→ LESETEXT:
--- --- ---
OGH 12Os108/15x

OGH12Os108/15x22.10.2015

Der Oberste Gerichtshof hat am 22. Oktober 2015 durch den Senatspräsidenten des Obersten Gerichtshofs Hon.‑Prof. Dr. Schroll als Vorsitzenden sowie durch die Hofräte und die Hofrätinnen des Obersten Gerichtshofs Dr. T. Solé, Dr. Oshidari, Dr. Michel‑Kwapinski und Dr. Brenner in Gegenwart des Richteramtsanwärters Mag. Ortner als Schriftführer in der Strafsache gegen Rahela A***** und eine weitere Angeklagte wegen des Verbrechens des Mordes nach §§ 15 Abs 1, 75 StGB über die Nichtigkeitsbeschwerden und die Berufungen der Angeklagten Rahela A***** und Shiringul A***** gegen das Urteil des Landesgerichts Innsbruck als Geschworenengericht vom 10. Juni 2015, GZ 36 Hv 52/15x‑112, nach Anhörung der Generalprokuratur in nichtöffentlicher Sitzung den

Beschluss

gefasst:

European Case Law Identifier: ECLI:AT:OGH0002:2015:0120OS00108.15X.1022.000

 

Spruch:

Die Nichtigkeitsbeschwerden werden zurückgewiesen.
--- --- ---
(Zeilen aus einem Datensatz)
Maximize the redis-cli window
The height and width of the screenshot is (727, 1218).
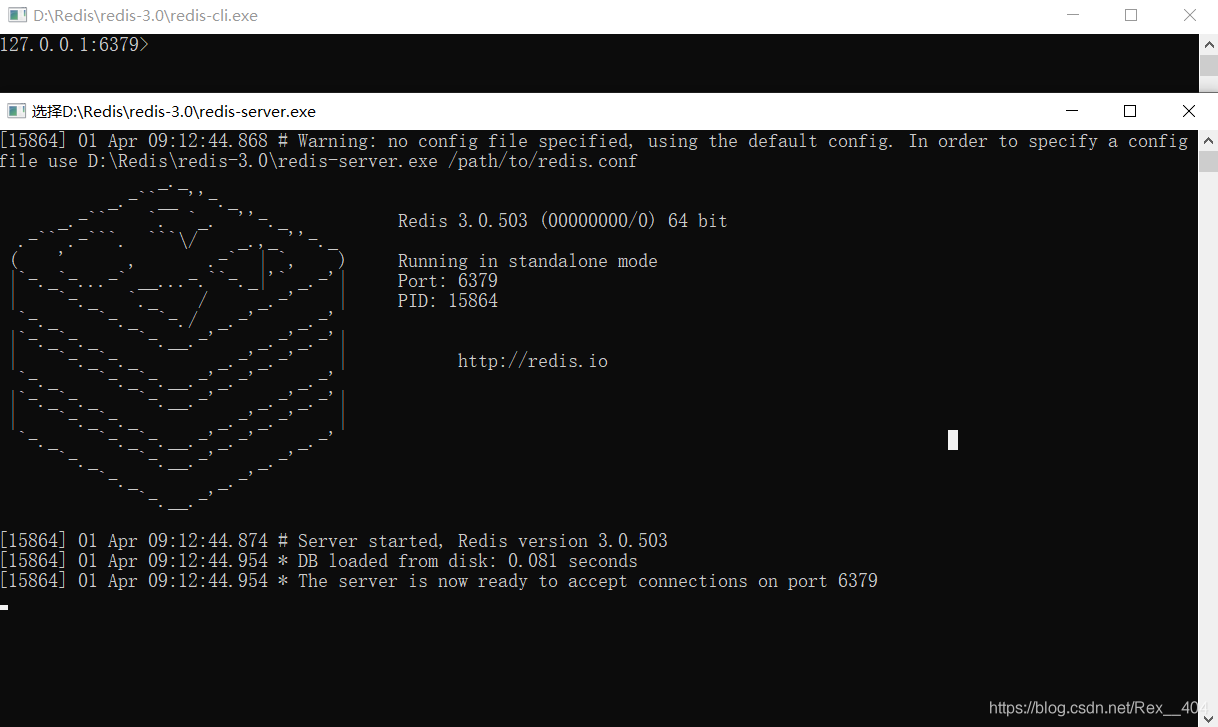[x=1130, y=15]
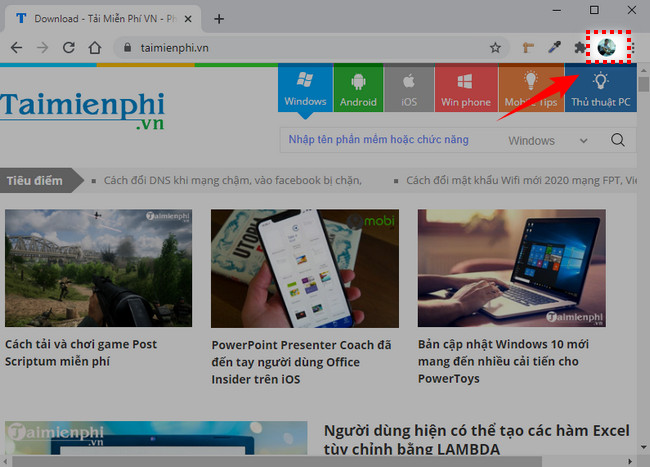The width and height of the screenshot is (650, 467).
Task: Reload the current page
Action: 68,47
--- --- ---
→ ZU ERLEDIGEN:
(A) Fasse den Absatz der Entscheidung, der mit „Der Oberste Gerichtshof hat am 22. Oktober 2015“ beginnt, als Stichpunktliste zusammen. Behalte dabei seine wesentlichen Angaben bei.
(B) Gib den Teil der Entscheidung wieder, der bei "Der Oberste Gerichtshof" beginnt und bei "Nichtigkeitsbeschwerden werden zurückgewiesen." endet. Ersetze darin "Nichtigkeitsbeschwerden" durch "Rechtsmittel".

→ ANTWORTEN:
(A)
- Gericht: Oberster Gerichtshof, nichtöffentliche Sitzung am 22. Oktober 2015, nach Anhörung der Generalprokuratur
- Vorsitz: Senatspräsident Hon.‑Prof. Dr. Schroll
- Weitere Mitglieder: Dr. T. Solé, Dr. Oshidari, Dr. Michel‑Kwapinski und Dr. Brenner
- Schriftführer: Richteramtsanwärter Mag. Ortner
- Strafsache: gegen Rahela A***** und eine weitere Angeklagte wegen des Verbrechens des Mordes nach §§ 15 Abs 1, 75 StGB
- Gegenstand: Nichtigkeitsbeschwerden und Berufungen der Angeklagten Rahela A***** und Shiringul A***** gegen das Urteil des Landesgerichts Innsbruck als Geschworenengericht vom 10. Juni 2015, GZ 36 Hv 52/15x‑112

(B)
Der Oberste Gerichtshof hat am 22. Oktober 2015 durch den Senatspräsidenten des Obersten Gerichtshofs Hon.‑Prof. Dr. Schroll als Vorsitzenden sowie durch die Hofräte und die Hofrätinnen des Obersten Gerichtshofs Dr. T. Solé, Dr. Oshidari, Dr. Michel‑Kwapinski und Dr. Brenner in Gegenwart des Richteramtsanwärters Mag. Ortner als Schriftführer in der Strafsache gegen Rahela A***** und eine weitere Angeklagte wegen des Verbrechens des Mordes nach §§ 15 Abs 1, 75 StGB über die Rechtsmittel und die Berufungen der Angeklagten Rahela A***** und Shiringul A***** gegen das Urteil des Landesgerichts Innsbruck als Geschworenengericht vom 10. Juni 2015, GZ 36 Hv 52/15x‑112, nach Anhörung der Generalprokuratur in nichtöffentlicher Sitzung den

Beschluss

gefasst:

European Case Law Identifier: ECLI:AT:OGH0002:2015:0120OS00108.15X.1022.000

 

Spruch:

Die Rechtsmittel werden zurückgewiesen.